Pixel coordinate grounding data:
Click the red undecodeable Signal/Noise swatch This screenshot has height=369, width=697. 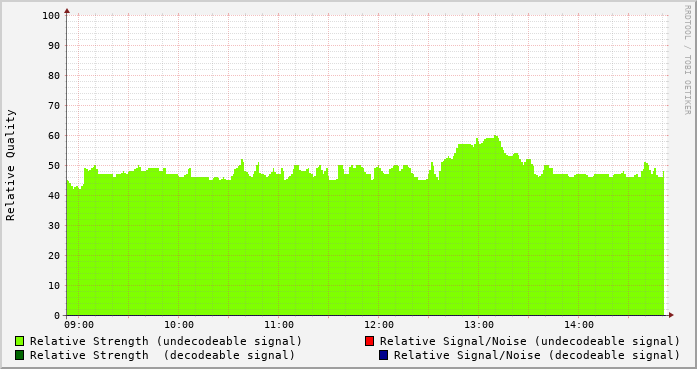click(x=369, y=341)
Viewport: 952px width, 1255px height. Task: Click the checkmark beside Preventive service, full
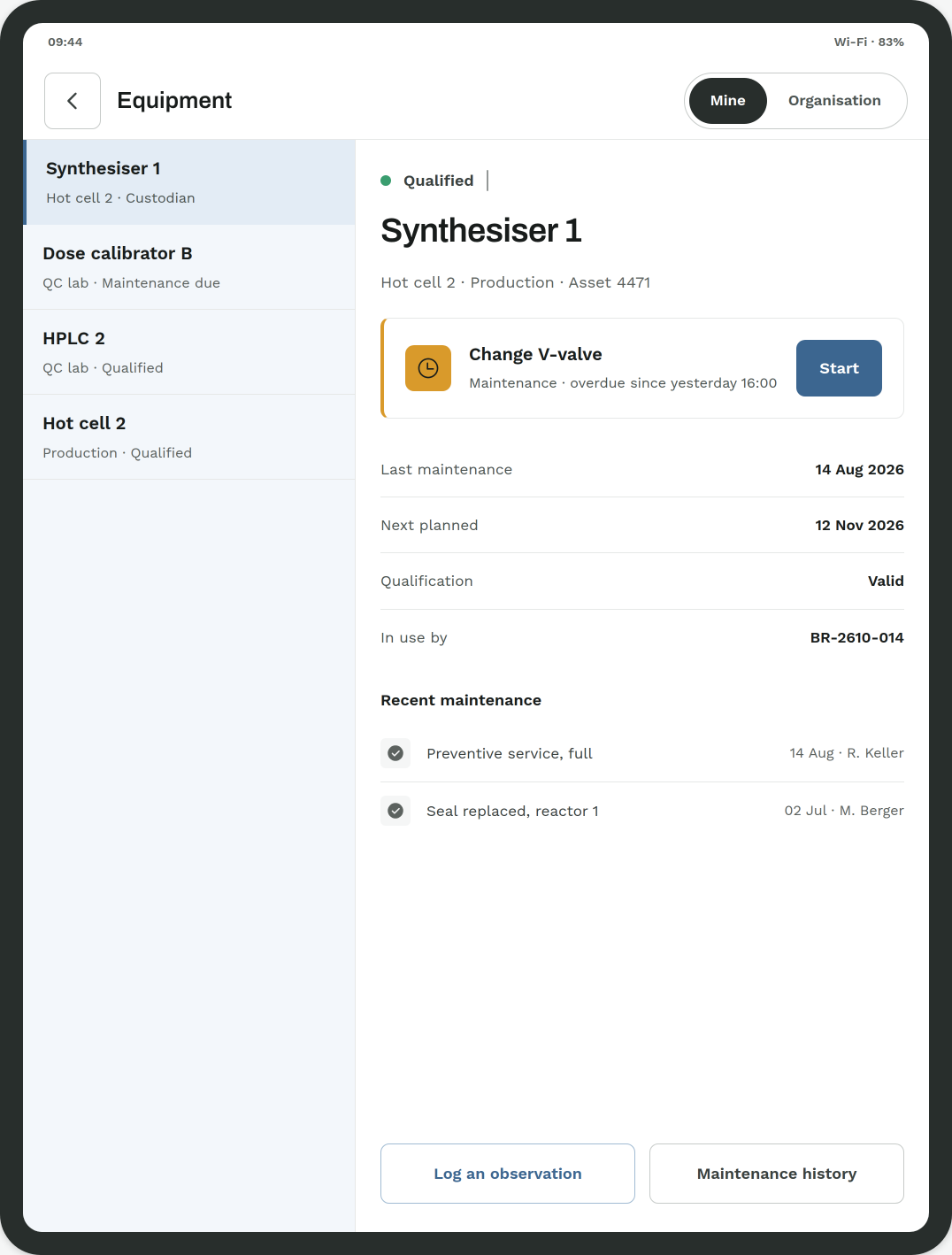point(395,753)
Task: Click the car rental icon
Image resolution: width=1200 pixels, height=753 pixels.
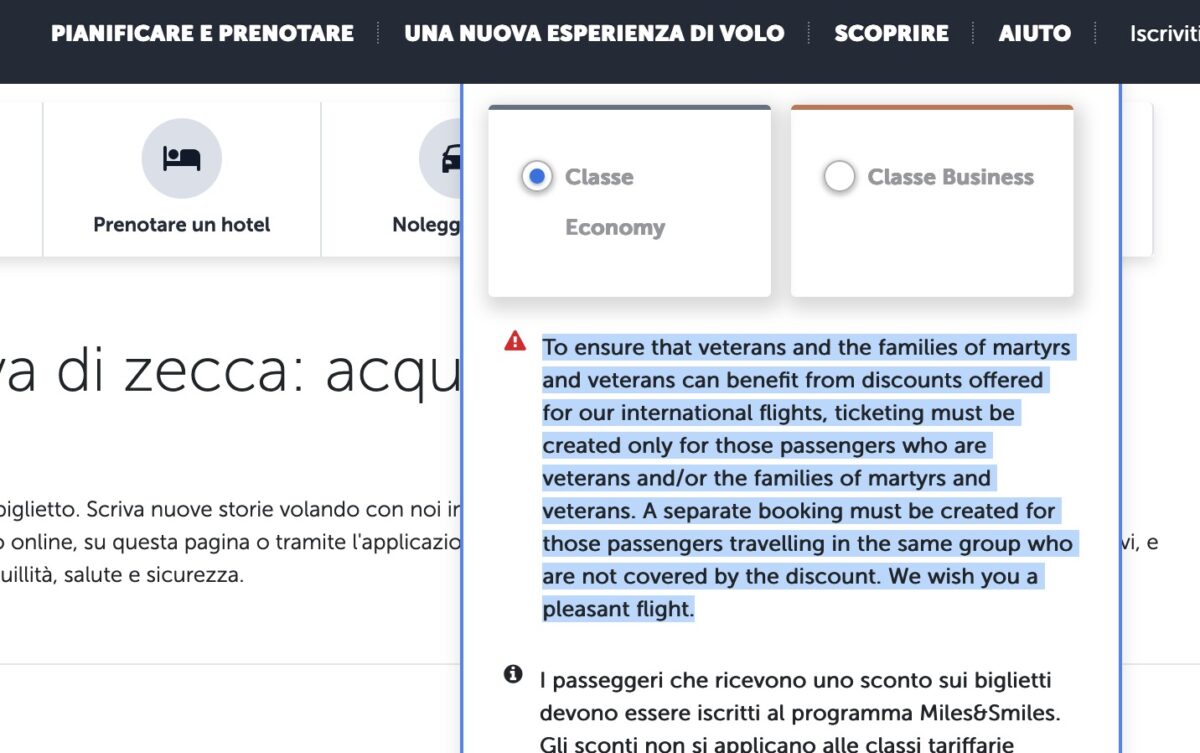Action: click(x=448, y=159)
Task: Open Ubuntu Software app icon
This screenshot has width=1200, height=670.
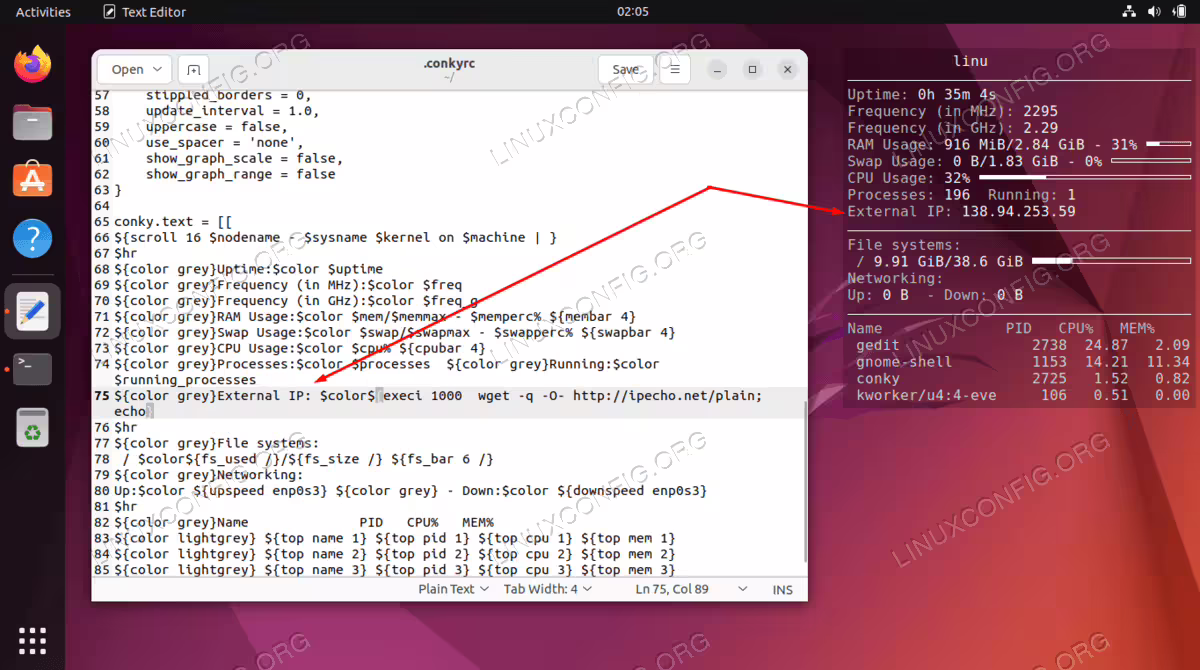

* **Directions**
Where the line with "Viewport: 952px width, 1255px" appears in the entries above, begin there and restate every line to the end word for word, minus the pictures.

* **Worked solution**
Viewport: 952px width, 1255px height. Task: Click the checkmark beside Preventive service, full
point(395,753)
Task: Click the car rental icon
Image resolution: width=1200 pixels, height=753 pixels.
Action: click(x=448, y=159)
Task: Open Ubuntu Software app icon
This screenshot has width=1200, height=670.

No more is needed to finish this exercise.